Comissão do Senado dos EUA veta uso de verbas para remover quilombolas em Alcântara
“Nenhum dos recursos providos por esta lei ou por leis anteriores podem estar disponíveis para forças de segurança do Brasil que se envolvam em reassentamentos forçados de comunidades indígenas ou quilombolas
washington A Comissão do Senado dos Estados Unidos responsável pela alocação de verbas determinou que o governo americano impeça que recursos destinados a ações no Brasil sejam usados na remoção de comunidades indígenas e quilombolas da região de Alcântara (MA).
O veto foi incluído na proposta de orçamento para o ano fiscal de 2022 do Departamento de Estado, que inclui repasses para ações no exterior.
“A Comissão está preocupada com os relatos de que o governo do Brasil planeja forçar a realocação de centenas de famílias quilombolas para expandir o Centro de Lançamento de Alcântara. Nenhum dos recursos providos por esta lei ou por leis anteriores podem estar disponíveis para forças de segurança do Brasil que se envolvam em reassentamentos forçados de comunidades indígenas ou quilombolas”, afirma o comitê.
O órgão é liderado pelo democrata Patrick Leahy, mas a construção do orçamento é esforço bipartidário. Apresentado na segunda (18), o documento ainda precisa ser aprovado pelo plenário da Casa.
As leis sobre o orçamento do governo dos EUA são apresentadas de modo separado, mas debatidas em conjunto. Os democratas podem aprovar leis orçamentárias sem apoio republicano, ao usar chamado mecanismo de reconciliação.
A proposta de orçamento do Departamento de Estado prevê US$ 17 milhões (R$ 94,5 milhões) para ajuda ao desenvolvimento do Brasil, a serem administrados pela Usaid (Agência dos EUA para o Desenvolvimento Internacional), e outros US$ 20 milhões (R$ 111 milhões) para ações relacionadas a programas ambientais na Amazônia brasileira.

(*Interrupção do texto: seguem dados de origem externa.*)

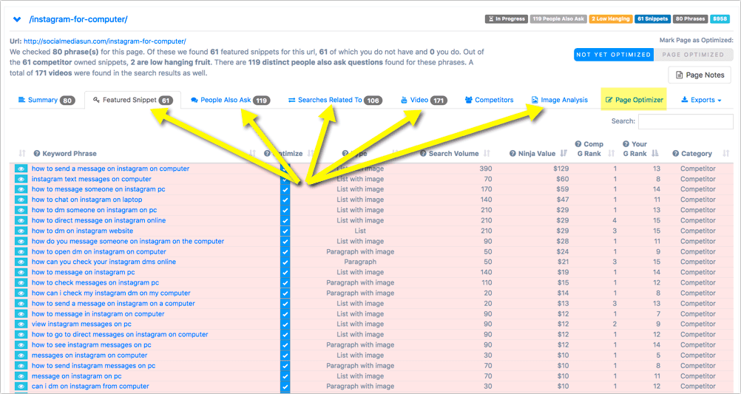Select NOT YET OPTIMIZED toggle option

(614, 55)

Os EUA e o Brasil fecharam um acordo para que os americanos utilizem a base de Alcântara, no Maranhão, para lançamentos de foguetes. O acerto foi firmado por Jair Bolsonaro com o então presidente americano Donald Trump, em março de 2019, e depois aprovado pelos Congressos dos dois países. O decreto de promulgação do tratado foi assinado pelo líder brasileiro em fevereiro de 2020.

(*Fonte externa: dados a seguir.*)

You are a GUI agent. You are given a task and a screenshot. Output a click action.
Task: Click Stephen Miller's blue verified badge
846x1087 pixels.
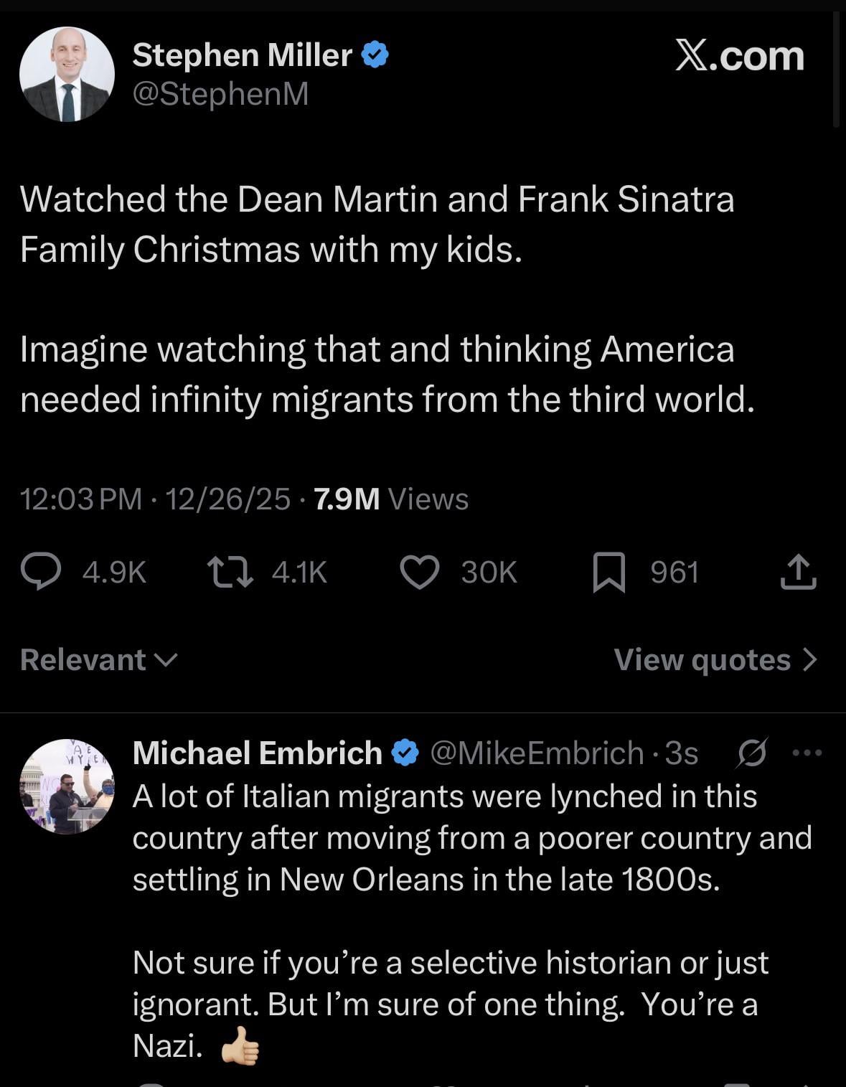[375, 55]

Pelo acerto, os americanos poderão fazer uso comercial da base em troca de recursos para que o Brasil invista no desenvolvimento do programa espacial brasileiro. Na época da negociação, estimava-se que o país poderia receber até US$ 10 bilhões por ano. O governo diz que seguirá com controle total da base e que os americanos farão um uso comercial do espaço, mas sob jurisdição brasileira.
Em outubro de 2019, a Folha mostrou que um plano para remover cerca de 350 famílias de quilombolas da região estava em fase avançada. Elas seriam retiradas dali para permitir a ampliação do CLA (Centro de Lançamentos), comandado pela Aeronáutica,
Comissão do Senado dos EUA em proposta de orçamento do Departamento de Estado
a fim de alugar espaços para operações de outros países.
Em março do ano passado, o governo publicou a resolução que previa a remoção de moradores. Decisão da Justiça Federal, porém, suspendeu a retirada, e o Ministério Público Federal recomendou o adiamento da operação em razão da pandemia. Assim, o governo se comprometeu a não remover quilombolas de Alcântara durante a crise de Covid.
Há o temor, no entanto, de que a melhora na situação da pandemia no país possa levar o governo a rever sua posição. “A questão está um pouco adormecida, mas a gente sabe que eles [o governo] não estão parados”, diz Célia Pinto, coordenadora da Conaq (Coordenação Nacional de Articulação de Quilombos).
Ela estima que 800 famílias possam ter de deixar a região caso os planos de expansão das atividades da base de Alcântara avancem.